• Brano di lettura
-=-=-=-=-

La musica, lo sappiamo bene, vive continuamente di corsi e ricorsi storici, ma francamente non mi sarei mai aspettato che nel 2024 ci sarebbero state così tante formazioni musicali “emergenti” con lo sguardo fisso al “glorioso” passato del
rock n’ roll.
Una consistente congrega in gran parte assai abile e preparata, e se valutiamo il “fenomeno” nella sua interezza, confrontandolo con tanta “musicaccia”
mainstream che ci circonda e che spesso viene definita addirittura “geniale”,
beh, non possiamo che essere felici di tale nostalgica forma d’attrazione.
A questo punto, però, è anche necessario tentare di distinguere chi, tra questi
retro-rockers (che brutta definizione …) merita in maniera più spiccata la nostra attenzione, in virtù di un approccio non solo dogmatico e “imitativo”.
Tra questi, mi sento di inserire di diritto i canadesi
Freeways, già trattati su queste stesse colonne ai tempi del debutto “
True bearings” e oggi tornati sulla scena discografica grazie alla
Dying Victims Production.
Come il suo predecessore, “
Dark sky sanctuary” si segnala per la “disarmante” naturalezza con cui gli insegnamenti di Thin Lizzy, Diamond Head, Blue Oyster Cult, Bachman-Turner Overdrive e Triumph sono assimilati ed inseriti all’interno di una manciata di canzoni capaci di “entrare in circolo” in maniera istantanea e abbastanza duratura.
Nessun “virtuosismo” specifico, dunque, né di carattere tecnico e né di natura compositiva, ma un’innata capacità nel trattare la materia con qualità e competenza, lavorando in maniera davvero efficace sulle costruzioni melodiche e sul “contagio” emotivo di sonorità note e non per questo poco coinvolgenti.

-=-=-=-=-

• Elenco
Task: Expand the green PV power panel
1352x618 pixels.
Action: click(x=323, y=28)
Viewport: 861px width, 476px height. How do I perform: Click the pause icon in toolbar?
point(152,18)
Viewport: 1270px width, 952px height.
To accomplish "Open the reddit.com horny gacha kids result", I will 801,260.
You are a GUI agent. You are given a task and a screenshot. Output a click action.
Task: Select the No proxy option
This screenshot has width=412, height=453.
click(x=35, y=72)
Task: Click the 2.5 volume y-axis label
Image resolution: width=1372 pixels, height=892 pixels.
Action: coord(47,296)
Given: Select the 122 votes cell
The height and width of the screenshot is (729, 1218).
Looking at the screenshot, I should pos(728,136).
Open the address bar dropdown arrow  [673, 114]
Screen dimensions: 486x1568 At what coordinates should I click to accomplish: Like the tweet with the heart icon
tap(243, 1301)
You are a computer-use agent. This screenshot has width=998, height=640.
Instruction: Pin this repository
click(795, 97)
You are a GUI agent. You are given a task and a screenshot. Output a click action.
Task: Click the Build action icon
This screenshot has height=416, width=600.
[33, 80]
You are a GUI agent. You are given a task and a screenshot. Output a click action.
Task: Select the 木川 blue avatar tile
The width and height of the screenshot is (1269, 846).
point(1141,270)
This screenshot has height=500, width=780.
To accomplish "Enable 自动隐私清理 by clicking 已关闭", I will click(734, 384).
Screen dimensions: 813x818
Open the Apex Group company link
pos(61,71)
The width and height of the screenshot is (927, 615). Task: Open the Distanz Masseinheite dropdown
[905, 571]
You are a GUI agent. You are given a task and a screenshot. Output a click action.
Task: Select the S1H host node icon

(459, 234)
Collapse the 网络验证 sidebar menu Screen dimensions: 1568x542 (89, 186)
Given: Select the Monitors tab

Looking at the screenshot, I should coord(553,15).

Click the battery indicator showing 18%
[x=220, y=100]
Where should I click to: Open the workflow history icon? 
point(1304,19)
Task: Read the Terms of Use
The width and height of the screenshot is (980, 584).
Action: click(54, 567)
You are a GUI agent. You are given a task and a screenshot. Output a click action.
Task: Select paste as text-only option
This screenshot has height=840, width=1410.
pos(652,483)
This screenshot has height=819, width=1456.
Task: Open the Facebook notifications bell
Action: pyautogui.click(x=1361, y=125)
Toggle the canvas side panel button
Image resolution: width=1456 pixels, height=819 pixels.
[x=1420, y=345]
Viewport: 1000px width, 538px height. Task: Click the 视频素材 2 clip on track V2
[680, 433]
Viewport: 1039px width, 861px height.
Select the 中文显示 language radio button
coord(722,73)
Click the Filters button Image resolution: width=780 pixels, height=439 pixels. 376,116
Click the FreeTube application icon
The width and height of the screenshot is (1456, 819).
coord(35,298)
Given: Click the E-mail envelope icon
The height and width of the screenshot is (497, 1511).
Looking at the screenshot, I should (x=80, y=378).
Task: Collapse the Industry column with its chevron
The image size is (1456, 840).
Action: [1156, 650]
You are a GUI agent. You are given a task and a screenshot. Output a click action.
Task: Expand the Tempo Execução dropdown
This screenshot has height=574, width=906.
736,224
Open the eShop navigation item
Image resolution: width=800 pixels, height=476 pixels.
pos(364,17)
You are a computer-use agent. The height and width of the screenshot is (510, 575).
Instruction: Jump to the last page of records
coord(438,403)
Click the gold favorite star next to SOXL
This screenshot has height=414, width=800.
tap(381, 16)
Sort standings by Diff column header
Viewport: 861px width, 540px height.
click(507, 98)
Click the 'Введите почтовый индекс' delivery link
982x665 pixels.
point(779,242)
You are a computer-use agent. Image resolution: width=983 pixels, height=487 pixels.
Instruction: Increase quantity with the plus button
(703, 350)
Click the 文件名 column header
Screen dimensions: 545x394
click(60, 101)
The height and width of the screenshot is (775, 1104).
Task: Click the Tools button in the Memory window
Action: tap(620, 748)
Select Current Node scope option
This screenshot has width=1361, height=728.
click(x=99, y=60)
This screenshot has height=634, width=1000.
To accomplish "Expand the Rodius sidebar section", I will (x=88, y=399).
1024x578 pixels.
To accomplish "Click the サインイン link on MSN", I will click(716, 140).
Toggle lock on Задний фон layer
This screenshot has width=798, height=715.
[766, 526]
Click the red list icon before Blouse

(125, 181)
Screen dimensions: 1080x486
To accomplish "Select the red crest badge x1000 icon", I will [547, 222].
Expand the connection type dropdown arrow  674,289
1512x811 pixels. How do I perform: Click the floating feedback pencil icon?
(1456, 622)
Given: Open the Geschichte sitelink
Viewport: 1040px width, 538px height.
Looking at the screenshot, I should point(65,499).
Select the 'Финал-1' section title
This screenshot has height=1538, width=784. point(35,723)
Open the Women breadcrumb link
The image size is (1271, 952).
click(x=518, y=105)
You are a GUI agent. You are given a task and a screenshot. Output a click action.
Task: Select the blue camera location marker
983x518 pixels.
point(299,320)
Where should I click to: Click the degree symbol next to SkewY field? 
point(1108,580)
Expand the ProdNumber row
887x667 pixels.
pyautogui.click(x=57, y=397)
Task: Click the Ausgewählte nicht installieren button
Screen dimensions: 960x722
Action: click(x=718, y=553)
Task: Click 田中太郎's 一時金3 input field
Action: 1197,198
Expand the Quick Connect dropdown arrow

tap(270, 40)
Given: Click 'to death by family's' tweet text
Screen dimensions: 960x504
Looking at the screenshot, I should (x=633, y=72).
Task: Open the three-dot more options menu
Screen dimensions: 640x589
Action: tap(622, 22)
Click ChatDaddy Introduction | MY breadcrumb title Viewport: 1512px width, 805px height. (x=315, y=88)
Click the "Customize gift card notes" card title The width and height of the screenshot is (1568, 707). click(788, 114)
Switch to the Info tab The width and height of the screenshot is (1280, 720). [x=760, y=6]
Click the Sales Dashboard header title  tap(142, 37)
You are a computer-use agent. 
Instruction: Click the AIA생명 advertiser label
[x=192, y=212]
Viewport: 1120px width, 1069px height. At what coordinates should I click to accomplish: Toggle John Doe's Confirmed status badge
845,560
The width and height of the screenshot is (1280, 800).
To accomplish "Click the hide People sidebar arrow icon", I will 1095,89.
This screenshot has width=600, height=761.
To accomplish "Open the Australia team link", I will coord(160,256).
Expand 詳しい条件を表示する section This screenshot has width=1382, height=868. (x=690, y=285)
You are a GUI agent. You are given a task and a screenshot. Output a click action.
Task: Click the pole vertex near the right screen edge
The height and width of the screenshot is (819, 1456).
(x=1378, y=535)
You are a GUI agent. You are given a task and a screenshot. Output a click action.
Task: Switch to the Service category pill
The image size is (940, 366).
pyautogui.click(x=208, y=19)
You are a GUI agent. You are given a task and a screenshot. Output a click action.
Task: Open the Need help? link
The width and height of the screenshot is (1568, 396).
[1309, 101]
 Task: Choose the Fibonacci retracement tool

-=-=-=-=-

• Descrizione del compito
Riproduci integralmente il brano di lettura, parola per parola, senza alcuna modifica.

• Risposta corretta
La musica, lo sappiamo bene, vive continuamente di corsi e ricorsi storici, ma francamente non mi sarei mai aspettato che nel 2024 ci sarebbero state così tante formazioni musicali “emergenti” con lo sguardo fisso al “glorioso” passato del
rock n’ roll.
Una consistente congrega in gran parte assai abile e preparata, e se valutiamo il “fenomeno” nella sua interezza, confrontandolo con tanta “musicaccia”
mainstream che ci circonda e che spesso viene definita addirittura “geniale”,
beh, non possiamo che essere felici di tale nostalgica forma d’attrazione.
A questo punto, però, è anche necessario tentare di distinguere chi, tra questi
retro-rockers (che brutta definizione …) merita in maniera più spiccata la nostra attenzione, in virtù di un approccio non solo dogmatico e “imitativo”.
Tra questi, mi sento di inserire di diritto i canadesi
Freeways, già trattati su queste stesse colonne ai tempi del debutto “
True bearings” e oggi tornati sulla scena discografica grazie alla
Dying Victims Production.
Come il suo predecessore, “
Dark sky sanctuary” si segnala per la “disarmante” naturalezza con cui gli insegnamenti di Thin Lizzy, Diamond Head, Blue Oyster Cult, Bachman-Turner Overdrive e Triumph sono assimilati ed inseriti all’interno di una manciata di canzoni capaci di “entrare in circolo” in maniera istantanea e abbastanza duratura.
Nessun “virtuosismo” specifico, dunque, né di carattere tecnico e né di natura compositiva, ma un’innata capacità nel trattare la materia con qualità e competenza, lavorando in maniera davvero efficace sulle costruzioni melodiche e sul “contagio” emotivo di sonorità note e non per questo poco coinvolgenti.